**Description of the task:**
When the line containing "Given: Pop out the Participantes panel" appears in the entries below, begin printing there and stop after the line containing "Viewport: 1000px width, 563px height."; print each of those lines exactly and no other line.

**The input:**

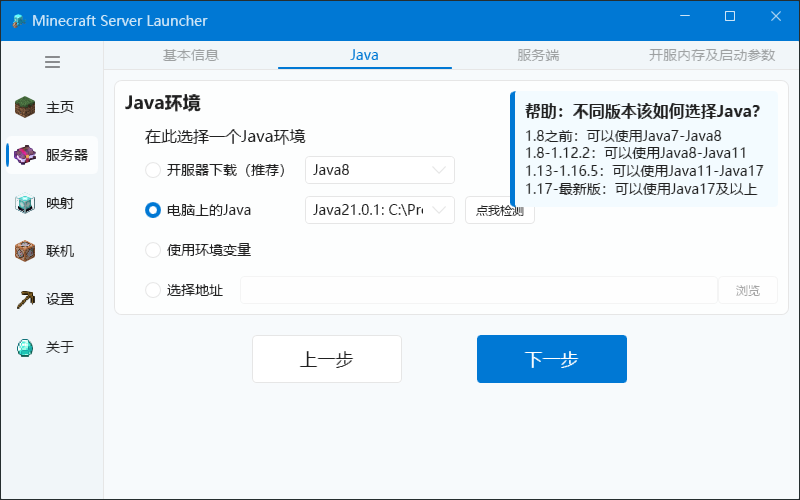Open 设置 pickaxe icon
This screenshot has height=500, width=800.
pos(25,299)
--
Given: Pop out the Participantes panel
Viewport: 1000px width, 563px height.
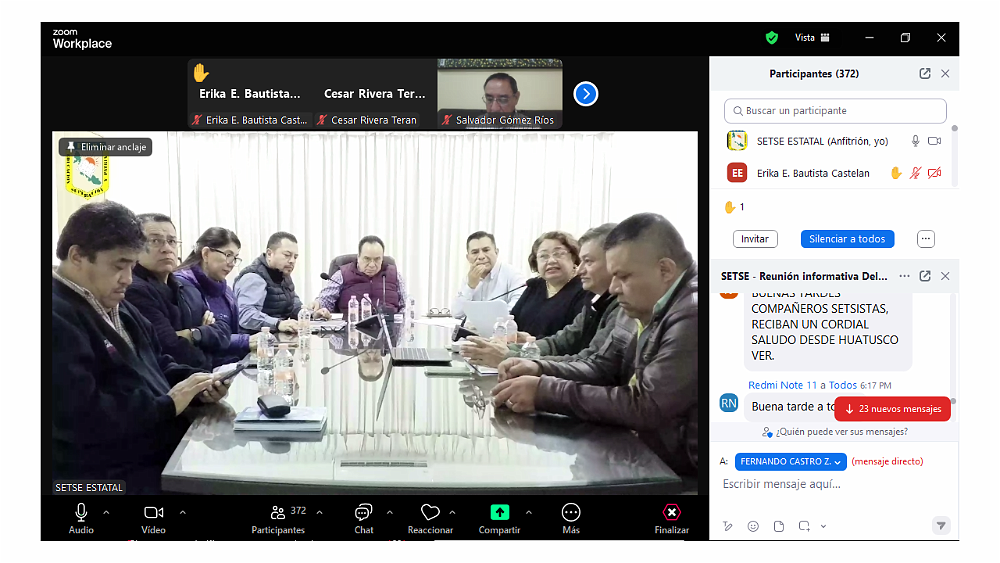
...
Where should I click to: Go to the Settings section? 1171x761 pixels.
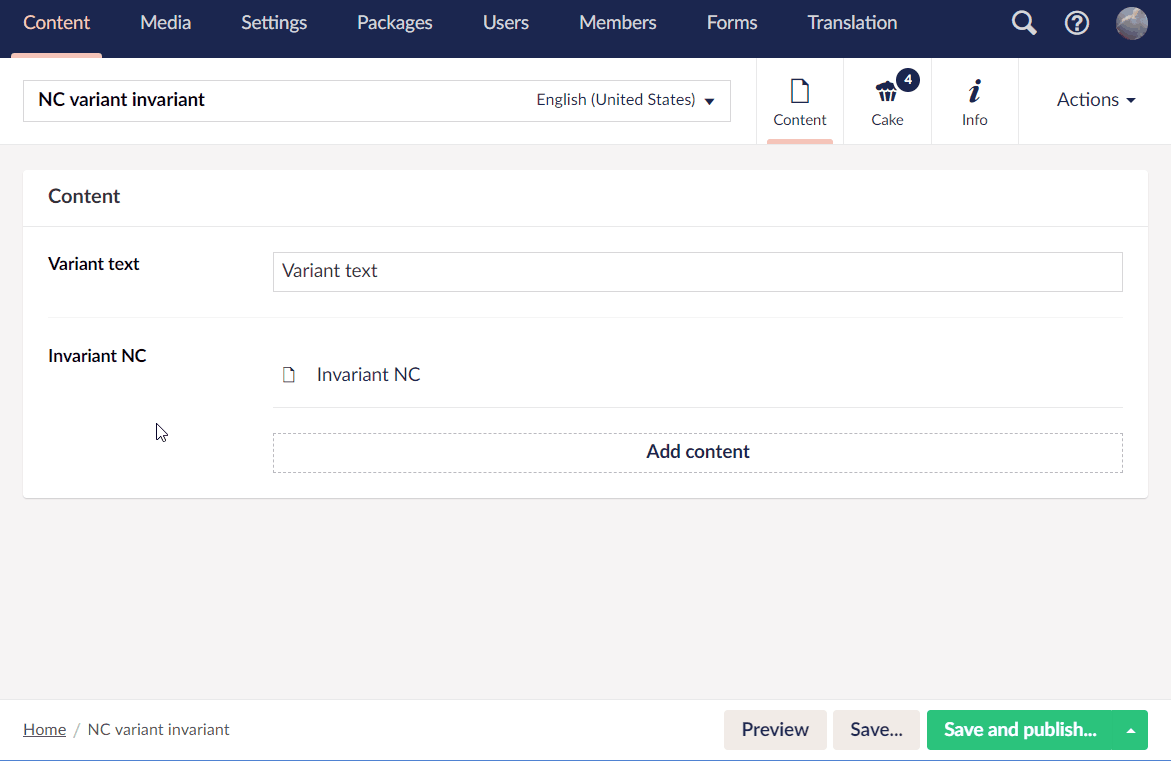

**Expected output:**
Given: Pop out the Participantes panel
Viewport: 1000px width, 563px height.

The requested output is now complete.